Ostatni dzień mini podróży po Węgrzech szlakiem wina. 1930 km 22 godziny w siodle.
To już ostani dzień tej krótkiej Węgierskiej przygody. Kilka litrów dobrego wina, pyszne Węgierskie jedzenie i 38 stopni ciepła. Było epicko. Tym razem jak wiecie skupiłem się na rejonie Tokaj. Przez wielu nie doceniane wina. Było pysznie. Motocykl sprawował się świetnie. Obyło się bez przygód. Jedynie co, to kurtka Adrenaline nie wytrzymała kilka zamków odmówiło współpracy :). W ostatni dzień torba do kufrów pękła :) i tu z pomocą przyszła nie zastąpiona szara taśma i problem rozwiązany. Bóg wspiera przygotowanych :)
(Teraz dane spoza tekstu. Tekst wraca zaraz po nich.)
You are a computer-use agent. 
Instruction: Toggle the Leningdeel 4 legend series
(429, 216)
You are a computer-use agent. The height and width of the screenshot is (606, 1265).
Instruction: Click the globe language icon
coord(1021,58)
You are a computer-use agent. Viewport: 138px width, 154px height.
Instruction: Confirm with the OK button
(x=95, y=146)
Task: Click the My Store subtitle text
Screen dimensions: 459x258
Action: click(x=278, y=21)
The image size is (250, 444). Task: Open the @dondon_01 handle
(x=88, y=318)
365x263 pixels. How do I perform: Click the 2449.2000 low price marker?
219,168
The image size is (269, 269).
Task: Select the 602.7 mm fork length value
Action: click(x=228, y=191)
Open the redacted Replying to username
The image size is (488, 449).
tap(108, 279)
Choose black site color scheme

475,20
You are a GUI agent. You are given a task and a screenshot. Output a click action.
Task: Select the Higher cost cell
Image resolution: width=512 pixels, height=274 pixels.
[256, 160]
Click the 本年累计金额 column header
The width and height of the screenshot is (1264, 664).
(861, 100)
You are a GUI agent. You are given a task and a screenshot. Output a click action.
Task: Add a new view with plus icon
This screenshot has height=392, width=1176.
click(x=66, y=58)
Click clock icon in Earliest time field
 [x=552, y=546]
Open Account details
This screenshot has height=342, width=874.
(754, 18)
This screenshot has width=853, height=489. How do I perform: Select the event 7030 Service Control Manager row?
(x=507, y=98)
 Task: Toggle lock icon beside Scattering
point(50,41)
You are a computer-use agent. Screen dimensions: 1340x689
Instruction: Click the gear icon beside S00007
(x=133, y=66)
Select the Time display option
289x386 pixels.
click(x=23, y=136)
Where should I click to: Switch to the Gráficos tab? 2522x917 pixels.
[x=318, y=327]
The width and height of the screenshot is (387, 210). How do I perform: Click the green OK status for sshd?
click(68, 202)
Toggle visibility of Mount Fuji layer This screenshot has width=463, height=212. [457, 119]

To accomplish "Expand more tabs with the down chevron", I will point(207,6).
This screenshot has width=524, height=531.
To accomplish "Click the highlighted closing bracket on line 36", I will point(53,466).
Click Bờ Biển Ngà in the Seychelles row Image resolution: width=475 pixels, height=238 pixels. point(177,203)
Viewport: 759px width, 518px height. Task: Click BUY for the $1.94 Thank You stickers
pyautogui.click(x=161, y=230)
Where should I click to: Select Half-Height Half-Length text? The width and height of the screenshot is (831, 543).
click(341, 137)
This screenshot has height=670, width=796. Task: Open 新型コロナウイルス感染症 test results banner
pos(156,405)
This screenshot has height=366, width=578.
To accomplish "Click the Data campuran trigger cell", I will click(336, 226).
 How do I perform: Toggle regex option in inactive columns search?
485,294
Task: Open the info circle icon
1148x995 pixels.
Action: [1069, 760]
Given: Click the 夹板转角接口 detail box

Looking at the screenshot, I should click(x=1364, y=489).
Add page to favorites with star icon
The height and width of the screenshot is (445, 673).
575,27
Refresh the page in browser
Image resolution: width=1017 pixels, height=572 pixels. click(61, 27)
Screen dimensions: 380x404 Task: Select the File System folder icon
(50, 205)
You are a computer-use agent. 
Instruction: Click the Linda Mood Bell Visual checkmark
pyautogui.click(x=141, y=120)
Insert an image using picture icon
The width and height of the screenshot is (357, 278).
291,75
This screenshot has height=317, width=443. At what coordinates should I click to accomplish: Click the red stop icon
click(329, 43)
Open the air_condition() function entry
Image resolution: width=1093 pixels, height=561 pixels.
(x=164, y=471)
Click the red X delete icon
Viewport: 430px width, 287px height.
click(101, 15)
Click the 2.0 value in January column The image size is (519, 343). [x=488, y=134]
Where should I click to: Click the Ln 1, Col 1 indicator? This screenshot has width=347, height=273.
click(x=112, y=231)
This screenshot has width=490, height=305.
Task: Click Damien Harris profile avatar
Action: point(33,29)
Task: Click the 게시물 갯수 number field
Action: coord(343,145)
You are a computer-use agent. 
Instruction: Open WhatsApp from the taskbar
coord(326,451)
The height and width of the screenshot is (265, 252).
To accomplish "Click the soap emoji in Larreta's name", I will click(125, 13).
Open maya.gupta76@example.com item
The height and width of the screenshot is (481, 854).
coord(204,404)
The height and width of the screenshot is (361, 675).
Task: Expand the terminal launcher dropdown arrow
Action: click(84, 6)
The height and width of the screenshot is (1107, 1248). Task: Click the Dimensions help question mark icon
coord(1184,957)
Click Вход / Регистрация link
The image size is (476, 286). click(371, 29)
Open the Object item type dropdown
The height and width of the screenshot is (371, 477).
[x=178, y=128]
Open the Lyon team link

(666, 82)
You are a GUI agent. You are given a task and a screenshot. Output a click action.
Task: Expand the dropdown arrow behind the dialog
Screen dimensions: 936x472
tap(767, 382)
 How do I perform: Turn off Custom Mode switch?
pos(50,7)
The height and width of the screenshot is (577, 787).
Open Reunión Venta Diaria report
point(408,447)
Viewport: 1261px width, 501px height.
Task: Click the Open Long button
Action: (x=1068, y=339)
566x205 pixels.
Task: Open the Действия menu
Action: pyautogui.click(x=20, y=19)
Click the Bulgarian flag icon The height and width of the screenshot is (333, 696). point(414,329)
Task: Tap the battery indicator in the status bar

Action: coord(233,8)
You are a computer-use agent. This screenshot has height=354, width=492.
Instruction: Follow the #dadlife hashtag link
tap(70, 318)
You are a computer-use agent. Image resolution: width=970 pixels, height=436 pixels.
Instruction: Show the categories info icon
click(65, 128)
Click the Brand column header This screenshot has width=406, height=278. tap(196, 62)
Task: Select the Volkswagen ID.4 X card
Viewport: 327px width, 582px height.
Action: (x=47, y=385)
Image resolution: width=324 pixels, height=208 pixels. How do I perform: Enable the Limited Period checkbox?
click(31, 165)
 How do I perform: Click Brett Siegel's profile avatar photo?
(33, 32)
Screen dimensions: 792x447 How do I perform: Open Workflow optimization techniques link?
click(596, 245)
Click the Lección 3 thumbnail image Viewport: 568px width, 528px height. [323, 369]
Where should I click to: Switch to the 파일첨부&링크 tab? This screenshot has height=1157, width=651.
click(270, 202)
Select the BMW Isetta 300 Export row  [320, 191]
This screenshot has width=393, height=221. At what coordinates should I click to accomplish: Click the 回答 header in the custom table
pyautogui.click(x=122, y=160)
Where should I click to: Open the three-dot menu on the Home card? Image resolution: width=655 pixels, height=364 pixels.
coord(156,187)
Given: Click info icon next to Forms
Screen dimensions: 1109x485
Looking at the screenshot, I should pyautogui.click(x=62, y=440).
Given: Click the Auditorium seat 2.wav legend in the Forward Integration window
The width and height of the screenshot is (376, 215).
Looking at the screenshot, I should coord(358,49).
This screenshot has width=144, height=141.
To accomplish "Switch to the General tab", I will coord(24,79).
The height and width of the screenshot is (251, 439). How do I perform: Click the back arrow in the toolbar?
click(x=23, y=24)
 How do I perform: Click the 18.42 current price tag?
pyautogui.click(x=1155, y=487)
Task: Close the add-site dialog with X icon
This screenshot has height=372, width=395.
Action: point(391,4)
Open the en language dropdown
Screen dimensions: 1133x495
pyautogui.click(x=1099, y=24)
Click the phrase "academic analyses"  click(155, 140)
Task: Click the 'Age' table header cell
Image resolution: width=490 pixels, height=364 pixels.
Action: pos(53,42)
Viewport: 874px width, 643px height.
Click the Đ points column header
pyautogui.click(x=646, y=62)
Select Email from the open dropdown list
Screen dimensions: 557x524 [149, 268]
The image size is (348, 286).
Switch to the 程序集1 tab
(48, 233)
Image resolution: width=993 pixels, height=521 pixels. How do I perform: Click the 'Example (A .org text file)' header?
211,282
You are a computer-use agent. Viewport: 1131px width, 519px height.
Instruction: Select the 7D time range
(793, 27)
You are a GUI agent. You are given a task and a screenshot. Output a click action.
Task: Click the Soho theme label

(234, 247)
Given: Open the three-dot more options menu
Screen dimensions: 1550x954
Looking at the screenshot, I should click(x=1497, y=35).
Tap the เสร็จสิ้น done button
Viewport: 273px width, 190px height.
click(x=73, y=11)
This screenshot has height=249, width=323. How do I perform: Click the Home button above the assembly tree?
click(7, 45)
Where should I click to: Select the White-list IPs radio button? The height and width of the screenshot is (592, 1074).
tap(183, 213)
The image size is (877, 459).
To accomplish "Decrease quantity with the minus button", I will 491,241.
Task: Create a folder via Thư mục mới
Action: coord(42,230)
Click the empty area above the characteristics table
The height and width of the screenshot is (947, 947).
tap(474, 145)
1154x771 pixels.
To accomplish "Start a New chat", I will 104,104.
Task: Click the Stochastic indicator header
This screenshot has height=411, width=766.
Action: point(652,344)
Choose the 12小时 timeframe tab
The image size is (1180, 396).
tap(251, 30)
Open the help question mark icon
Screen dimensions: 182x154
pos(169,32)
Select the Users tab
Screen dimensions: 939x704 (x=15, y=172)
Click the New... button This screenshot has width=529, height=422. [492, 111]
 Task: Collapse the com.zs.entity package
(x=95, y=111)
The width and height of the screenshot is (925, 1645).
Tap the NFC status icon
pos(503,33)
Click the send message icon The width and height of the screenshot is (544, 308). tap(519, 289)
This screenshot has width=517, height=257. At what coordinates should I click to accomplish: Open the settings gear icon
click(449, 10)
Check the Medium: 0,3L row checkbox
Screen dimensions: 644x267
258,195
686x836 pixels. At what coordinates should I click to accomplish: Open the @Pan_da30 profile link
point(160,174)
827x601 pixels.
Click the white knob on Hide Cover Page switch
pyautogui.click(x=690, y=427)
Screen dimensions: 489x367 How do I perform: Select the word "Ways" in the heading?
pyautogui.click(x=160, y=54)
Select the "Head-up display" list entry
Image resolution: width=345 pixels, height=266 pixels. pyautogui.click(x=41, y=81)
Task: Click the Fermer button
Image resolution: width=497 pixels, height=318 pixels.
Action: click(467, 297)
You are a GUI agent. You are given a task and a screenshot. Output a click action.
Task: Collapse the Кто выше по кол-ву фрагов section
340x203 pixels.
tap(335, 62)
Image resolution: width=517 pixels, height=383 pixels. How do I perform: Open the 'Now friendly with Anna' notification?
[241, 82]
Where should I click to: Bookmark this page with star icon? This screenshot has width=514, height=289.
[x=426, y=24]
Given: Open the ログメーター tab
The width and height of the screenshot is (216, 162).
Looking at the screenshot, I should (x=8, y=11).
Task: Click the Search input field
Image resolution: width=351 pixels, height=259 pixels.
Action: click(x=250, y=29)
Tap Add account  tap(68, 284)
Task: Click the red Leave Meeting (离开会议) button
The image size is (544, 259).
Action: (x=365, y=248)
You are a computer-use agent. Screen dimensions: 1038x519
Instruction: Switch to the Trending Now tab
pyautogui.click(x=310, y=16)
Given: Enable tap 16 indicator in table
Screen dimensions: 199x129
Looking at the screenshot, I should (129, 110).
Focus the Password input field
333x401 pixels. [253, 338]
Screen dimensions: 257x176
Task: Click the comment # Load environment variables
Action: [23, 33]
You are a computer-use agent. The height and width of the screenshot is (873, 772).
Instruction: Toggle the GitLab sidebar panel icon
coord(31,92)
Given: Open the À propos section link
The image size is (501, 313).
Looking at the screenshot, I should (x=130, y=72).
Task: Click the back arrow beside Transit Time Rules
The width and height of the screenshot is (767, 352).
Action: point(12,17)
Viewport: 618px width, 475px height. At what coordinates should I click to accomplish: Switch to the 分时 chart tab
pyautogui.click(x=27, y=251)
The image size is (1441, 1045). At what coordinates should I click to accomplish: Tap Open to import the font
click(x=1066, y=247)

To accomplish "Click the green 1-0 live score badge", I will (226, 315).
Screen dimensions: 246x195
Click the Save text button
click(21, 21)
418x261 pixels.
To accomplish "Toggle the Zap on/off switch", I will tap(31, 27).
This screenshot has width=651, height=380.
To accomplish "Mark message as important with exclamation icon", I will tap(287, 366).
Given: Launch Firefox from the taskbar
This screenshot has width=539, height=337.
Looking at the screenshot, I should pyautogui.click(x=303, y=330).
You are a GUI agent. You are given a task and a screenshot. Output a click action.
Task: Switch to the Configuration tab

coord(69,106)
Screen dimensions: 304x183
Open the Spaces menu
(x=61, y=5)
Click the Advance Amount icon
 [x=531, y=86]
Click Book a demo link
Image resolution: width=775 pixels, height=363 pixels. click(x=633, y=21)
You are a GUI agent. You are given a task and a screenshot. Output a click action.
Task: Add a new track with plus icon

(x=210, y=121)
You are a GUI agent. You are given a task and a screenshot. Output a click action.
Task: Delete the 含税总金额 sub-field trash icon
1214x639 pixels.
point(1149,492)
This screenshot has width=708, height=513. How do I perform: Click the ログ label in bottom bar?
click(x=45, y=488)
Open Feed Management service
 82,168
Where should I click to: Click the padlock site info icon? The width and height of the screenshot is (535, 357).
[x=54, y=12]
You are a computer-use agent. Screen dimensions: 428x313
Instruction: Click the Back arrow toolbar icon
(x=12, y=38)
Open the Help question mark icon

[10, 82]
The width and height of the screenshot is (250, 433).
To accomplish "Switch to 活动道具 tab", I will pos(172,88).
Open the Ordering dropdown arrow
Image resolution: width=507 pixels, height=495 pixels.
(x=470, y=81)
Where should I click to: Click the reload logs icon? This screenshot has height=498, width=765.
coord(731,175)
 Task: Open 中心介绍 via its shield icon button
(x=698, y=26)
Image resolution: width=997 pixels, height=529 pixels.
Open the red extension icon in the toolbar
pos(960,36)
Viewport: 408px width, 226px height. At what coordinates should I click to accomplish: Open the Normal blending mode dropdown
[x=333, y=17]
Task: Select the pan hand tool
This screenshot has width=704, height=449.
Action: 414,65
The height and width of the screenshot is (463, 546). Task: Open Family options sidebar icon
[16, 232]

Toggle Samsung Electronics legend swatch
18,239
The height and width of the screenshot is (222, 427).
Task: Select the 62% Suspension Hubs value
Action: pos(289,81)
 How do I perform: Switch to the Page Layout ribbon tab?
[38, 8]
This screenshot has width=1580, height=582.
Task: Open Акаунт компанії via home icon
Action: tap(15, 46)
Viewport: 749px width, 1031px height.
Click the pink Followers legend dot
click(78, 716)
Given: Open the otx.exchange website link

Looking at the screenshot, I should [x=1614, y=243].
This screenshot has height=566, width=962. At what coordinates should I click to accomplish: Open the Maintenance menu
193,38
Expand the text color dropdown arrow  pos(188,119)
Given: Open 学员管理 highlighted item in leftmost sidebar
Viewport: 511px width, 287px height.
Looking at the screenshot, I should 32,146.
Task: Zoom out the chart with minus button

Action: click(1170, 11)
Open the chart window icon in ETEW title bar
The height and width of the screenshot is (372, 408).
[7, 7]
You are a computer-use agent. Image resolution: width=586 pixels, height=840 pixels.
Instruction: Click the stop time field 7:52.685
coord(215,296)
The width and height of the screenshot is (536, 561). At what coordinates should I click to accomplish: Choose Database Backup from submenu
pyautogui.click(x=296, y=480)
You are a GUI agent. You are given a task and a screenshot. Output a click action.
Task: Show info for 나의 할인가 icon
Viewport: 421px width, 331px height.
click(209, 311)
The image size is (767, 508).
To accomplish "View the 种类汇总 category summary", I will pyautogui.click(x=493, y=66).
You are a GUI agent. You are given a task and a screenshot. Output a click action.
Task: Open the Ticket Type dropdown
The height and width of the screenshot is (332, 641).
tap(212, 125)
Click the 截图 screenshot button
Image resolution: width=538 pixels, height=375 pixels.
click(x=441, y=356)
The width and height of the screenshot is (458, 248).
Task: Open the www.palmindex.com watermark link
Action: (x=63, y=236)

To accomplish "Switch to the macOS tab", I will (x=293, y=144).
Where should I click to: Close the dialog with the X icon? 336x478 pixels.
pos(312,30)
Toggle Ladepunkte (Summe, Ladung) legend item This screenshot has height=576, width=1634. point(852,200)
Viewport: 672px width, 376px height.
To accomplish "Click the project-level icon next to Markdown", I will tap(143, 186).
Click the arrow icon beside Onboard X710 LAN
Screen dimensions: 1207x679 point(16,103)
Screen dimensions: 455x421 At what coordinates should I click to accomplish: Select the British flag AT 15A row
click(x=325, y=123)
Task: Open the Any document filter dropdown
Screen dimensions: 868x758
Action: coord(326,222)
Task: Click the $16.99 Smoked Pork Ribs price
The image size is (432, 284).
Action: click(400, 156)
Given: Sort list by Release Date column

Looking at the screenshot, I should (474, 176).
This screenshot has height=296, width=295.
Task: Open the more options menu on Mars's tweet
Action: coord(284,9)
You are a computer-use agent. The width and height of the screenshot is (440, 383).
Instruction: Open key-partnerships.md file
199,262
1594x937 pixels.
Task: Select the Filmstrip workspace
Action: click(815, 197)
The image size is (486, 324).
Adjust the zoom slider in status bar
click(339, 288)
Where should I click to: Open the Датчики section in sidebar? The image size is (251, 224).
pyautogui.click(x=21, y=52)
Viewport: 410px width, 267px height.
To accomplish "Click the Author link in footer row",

Cóż czas planować kolejną przygodę. Fanie że czytacie. Jest to pamiątka dla mnie z podróży, ale fajnie że, ktoś podróżuje zemną czytając.
Dziękuje i do zobaczenia.
Ps. Droga do domu trochę się zmieniała :) Były Tatry - Tatrzańska Łomnica potem Korbielów czyli Beskidy. Takie jajko niespodzianka.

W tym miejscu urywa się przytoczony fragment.